Robot cleaner on a white background

Small businesses are creating and customizing their own automation solutions to increase productivity and save money, according to ZD Net. One of these businesses is Alaska Professional Janitorial (APJ).

Like many small businesses, APJ faces high labor costs and a tight labor market. After APJ struggled to find workers, owner Curtis Lucas started thinking of other options.

He remembered an article about a Japanese company that had built cleaning robots and thought they should be on the market soon. In the meantime, he decided to build his own.
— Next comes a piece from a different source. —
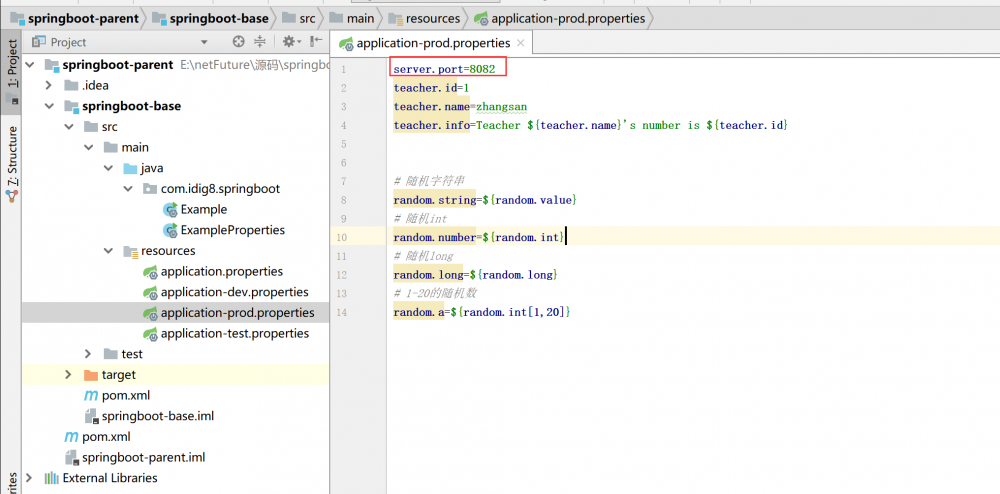Close the application-prod.properties tab

(522, 43)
Lucas, doesn’t have an engineering background but does have a love for technology. He built his first autonomous commercial vacuum for less than a thousand dollars. He then adapted that technology to an autoscrubber for hard surface floors — autonomous floor scrubbers already exist, but their price tags start at around $25,000.
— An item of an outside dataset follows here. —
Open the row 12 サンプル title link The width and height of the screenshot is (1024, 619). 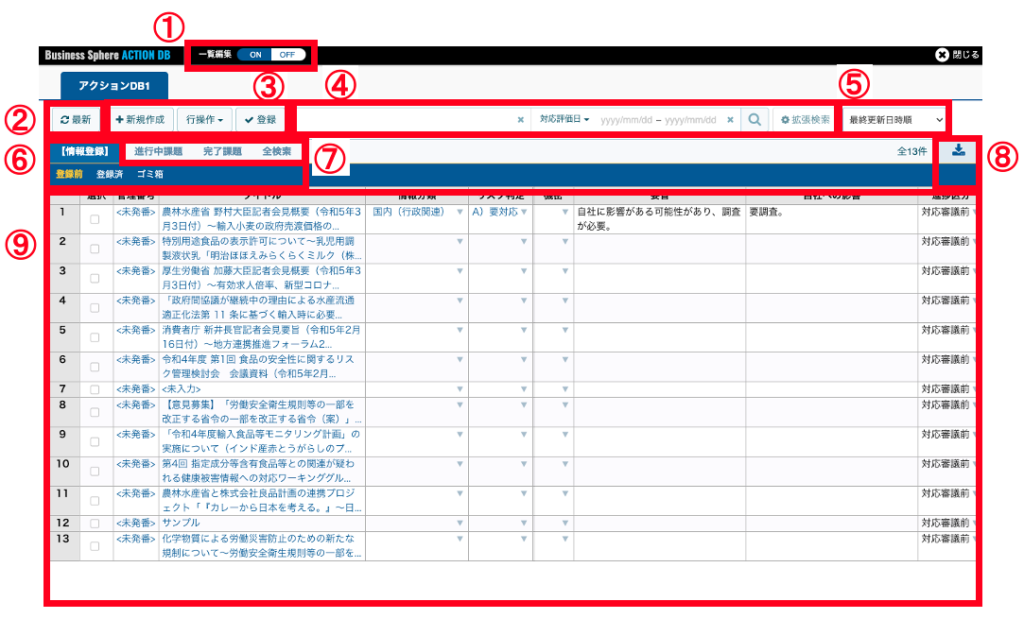181,523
Lucas wanted to design a robot to work in new environments with no human support. Most industrial floor scrubbing robots require a human to guide the machine around the cleaning area the first time out.

With the custom robots, APJ’s productivity and cost savings soared. Instead of paying roughly $60 per night to clean, APJ can now get the job done for $45 per night. Multiplying that over multiple buildings every night and the savings are significant.

While most companies are not engineering their own technology, across the country, CleanLink reports that floor cleaning robots are gradually being deployed in airports, hospitals, retailers and office buildings.

“I think cleaning robots are going to be the first robots that we see in our daily lives,” says Dale Krausenik, vice president of marketing and product development at NSS Enterprises, Toledo, Ohio. “Four to five years from now, you’re going to be at the mall and see these machines.”